During initial EMS education, providers are taught that each patient requires different assessment methodologies that work in concert to ensure a thorough, systematic examination of the patient as a whole. These assessments include, but aren’t limited to, the initial assessment that generates a general impression and identifies immediate life-threatening conditions; the secondary assessment that includes a detailed physical exam and review of the patient’s physiological systems; and the ongoing assessment, which identifies and measures changes in the patient’s condition.

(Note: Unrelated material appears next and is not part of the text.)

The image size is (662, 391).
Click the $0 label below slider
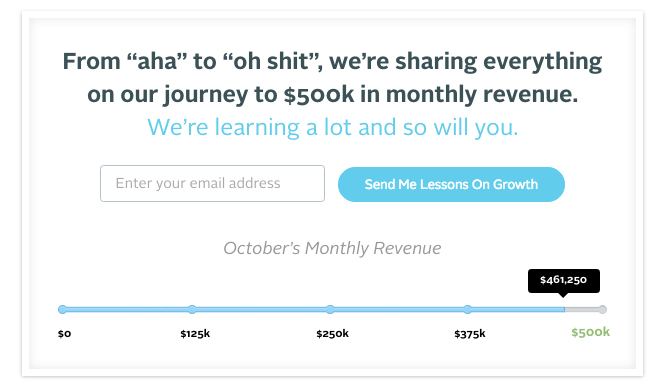point(65,334)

These assessments may be repeated many times throughout the provider’s contact with a patient. The patient in this case study had a complex presentation with many potential causes for her precipitous decline during what was supposedly a simple interfacility transport. Through ongoing assessment and monitoring of the patient, the paramedic was able to identify the patient’s rapid deterioration and positively intervene. He recognized the situation, determined the need to act, carefully and systematically assessed the patient, considered the potential causes and differential diagnoses of the patient’s deteriorating condition, and then took a number of appropriate actions while measuring the results of those actions.
A “differential diagnosis” is distinguishing a condition as the potential cause of a patient’s illness via process of elimination. Because the ultimate diagnosis is unknown at the time of assessment, it’s important for clinicians to consider multiple conditions that may cause similar observable symptoms and follow a process of elimination to rule them out. When a clinician considers differential diagnoses in determining a patient’s condition, they’re using what they know about pathophysiology and applying it with their assessment findings and the patient’s history. Although this process may not arrive at a concrete diagnostic certainty, it’s infinitely useful in narrowing the field of potential choices and zeroing in on needed treatments.

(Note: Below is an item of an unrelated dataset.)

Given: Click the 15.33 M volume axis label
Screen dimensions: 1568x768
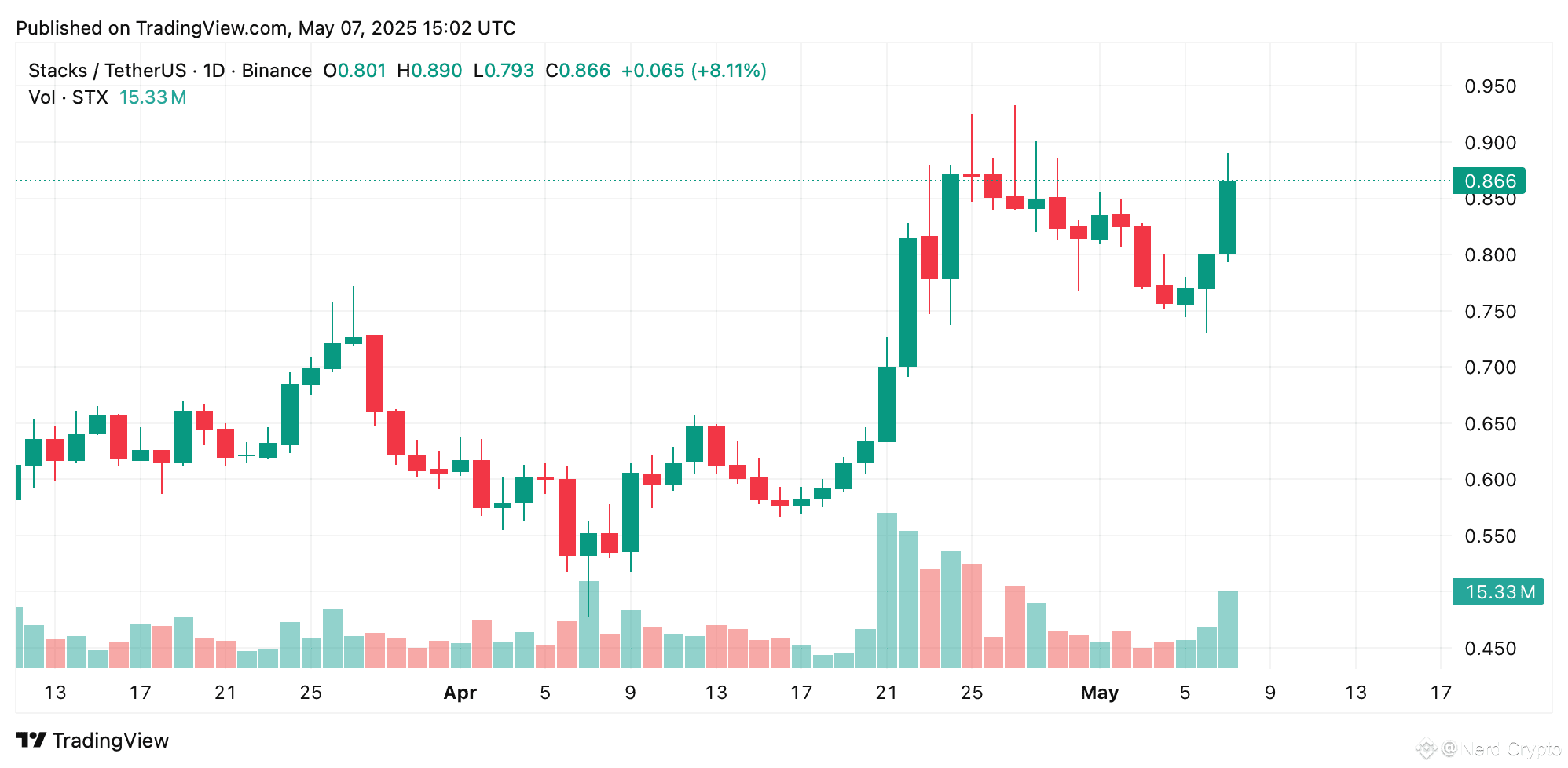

In this case, the patient was suffering from an atypical anaphylactic reaction. This condition was very dangerous and was causing the patient to rapidly decompensate and become hemodynamically unstable. However, the patient’s symptoms of hypotension, diarrhea, abdominal pain and diminished level of consciousness could have been attributed to other causes, such as undiscovered traumatic hemorrhage, occult neurological injury causing shock, or even an early pulmonary embolism.1 Through assessment and the patient’s history, the paramedic was able to determine the patient was suffering from the atypical anaphylaxis due to the constellation of the symptoms combined with the recent medication administration, which he knew was new to the patient.
Since anaphylaxis doesn’t always present with the classic symptoms of angioedema (swelling), urticaria (hives) and skin itching, and can instead be only manifested with hypotension, gastrointestinal disturbances, and/or hypoxia, the diagnosis was difficult to determine.2 Recognizing the cause of the patient’s condition was of vital importance because the patient needed appropriate interventions in a timely fashion.
It’s important for all EMS professionals to understand that every patient deserves a thorough and complete assessment, that no patient is routine, and that every patient is worthy of our full attention.
1. Menaker J, Stein DM, Scalea TM. Incidence of early pulmonary embolism after injury. J Trauma. 2007;63(3):620–624.
2. Bjornsson HM, Graffeo CS. Improving diagnostic accuracy of anaphylaxis in the acute care setting. West J Emerg Med 2010;11(5):456–461.